***** READING TEXT *****

Diversity in perspective is key to robust decision-making. Bringing together a robust set of stakeholders to workshop a problem can uncover new solutions that might have not been otherwise identified. This holds true in many areas, but especially in regulatory environments, where affordability, environmental concerns, resilience, public health and safety, and equity of access may all be core to crafting a policy or program.
Public utilities commissions (PUCs) ensure that energy is safe, reliable, and affordable by regulating utilities’ rates, power supply, and services. PUCs are state economic regulators that ensure utilities’ actions are in the public interest. However, PUCs are increasingly recognizing that, in order to be effective regulators, they need greater insights into the downstream impacts of their decisions.
Local governments are stepping up to provide that insight, informed by on the ground expertise and intimate knowledge with local energy needs. Local governments can enhance an electric vehicle (EV) readiness program by providing insight into where chargers would be most utilized due to transit patterns. They are responsible for the welfare of their residents and can highlight the need to prioritize reliability for must-run services like wastewater treatment. Local governments have their finger on the pulse of the community as conveners, policymakers, and service providers.

*****

■ **SHORT TASK 1**: According to the passage above, which three things do public utilities commissions regulate?
■ **SHORT TASK 2**: Quote the passage above word for word. Begin at the words "Public utilities commissions" and stop after "of their decisions.".
■ **SHORT TASK 3**: The passage above names several concerns that may be core to crafting a policy or program in regulatory environments. List every one of them.

***** SUPPLIED DATA *****

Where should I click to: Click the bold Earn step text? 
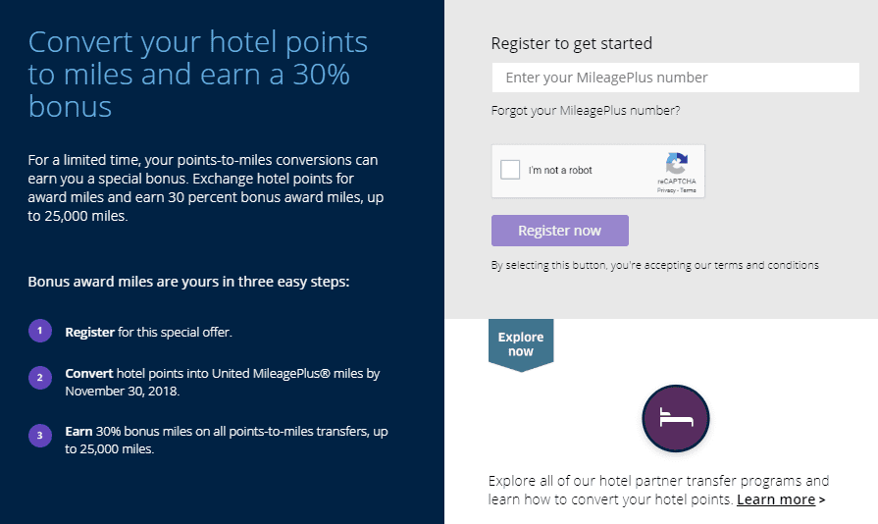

*****

■ **FINAL ANSWER 1**: Utilities' rates, power supply, and services.

■ **FINAL ANSWER 2**:
Public utilities commissions (PUCs) ensure that energy is safe, reliable, and affordable by regulating utilities’ rates, power supply, and services. PUCs are state economic regulators that ensure utilities’ actions are in the public interest. However, PUCs are increasingly recognizing that, in order to be effective regulators, they need greater insights into the downstream impacts of their decisions.

■ **FINAL ANSWER 3**:
- Affordability
- Environmental concerns
- Resilience
- Public health and safety
- Equity of access